Donald Sutherland: It’s such a wonderful show. It just is wonderful. Ed Bernero, who writes it so brilliantly, was the creator of “Criminal Minds” and he and Rola Bauer, the producer – we just have one producer. You look at the shows of television in the United States and you got – gosh I don’t know, I was watching on the airplane when I came in and the list of producers was incredible. We have one and one person who does a lot of work. And that’s Rola. The two of them came to me and said, “Listen, we’re doing this show in Europe about the European Union because it reflects what it was like in the United States in the 30s when you could commit a crime, cross over state lines and wave to the police.”
Ron Bennington: That would be the end of it.
Donald Sutherland: That was it, yeah. And then the FBI that had been created in 1908 by Teddy Roosevelt – what ended up being the FBI. They put – what’s his name. Oh God, that shows how tired I am. (Laughs)
Ron Bennington: Well I think it – didn’t it really start to become stronger after the kidnapping of the Lindbergh baby?
Donald Sutherland: Lindbergh. Exactly.
Ron Bennington: After the Lindbergh baby is where they start saying, “This is madness. We’ve got to work together.” And Europe – now you can travel all over Europe without stopping.
Donald Sutherland: Yeah, it’s the same as the United States.
Ron Bennington: It’s the same as the United States.
Donald Sutherland: But the problem is, is that there’s no database link. Who the devil was the head of the FBI? … Hoover. Thank God. Anyway then, so that’s what this is about. It’s about the fact that you can commit a serial crime in Italy and another one in France and another one in England and there’s no relationship between those. The police forces of each of those countries can’t connect with the other. And Ed went to Interpol and said, “What are you guys doing? Why don’t you solve these crimes?” He was a cop. He was a Chicago cop for years until 17 years ago when he started writing movies and television. They said, “Well, we can’t. We can’t because we have to get permission from the International Criminal Court in The Hague and you just can’t get it.” And he said, “Okay.” So he wrote a character I play, the prosecutor, who agrees with them. Who doesn’t offer – goes to the court and the court refuses it and then grants it for this one series of crimes.

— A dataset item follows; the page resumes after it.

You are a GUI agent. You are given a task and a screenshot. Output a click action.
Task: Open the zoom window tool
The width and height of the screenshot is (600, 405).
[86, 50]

Ron Bennington: Even though these countries are so close together and doing business together, they still probably have fought 85% of the wars in the history of the world, have been fought on that continent.
Donald Sutherland: On that territory.
Ron Bennington: I was wondering, have we ever had an American TV show that took place in Europe?
Donald Sutherland: That was centered in and situated in Europe? I don’t think so.
Ron Bennington: I couldn’t think of another one.
Donald Sutherland: No, I mean Rola did “World Without End” there, but they were all basically English shows. No, this is an American show and it stars a French fellow, Marc Levoine, an Italian actress, Gabriella Pession, Richard Flood, who is Irish, Tom Wlaschiha, who is German and Bill Fichtner, who is just wonderful.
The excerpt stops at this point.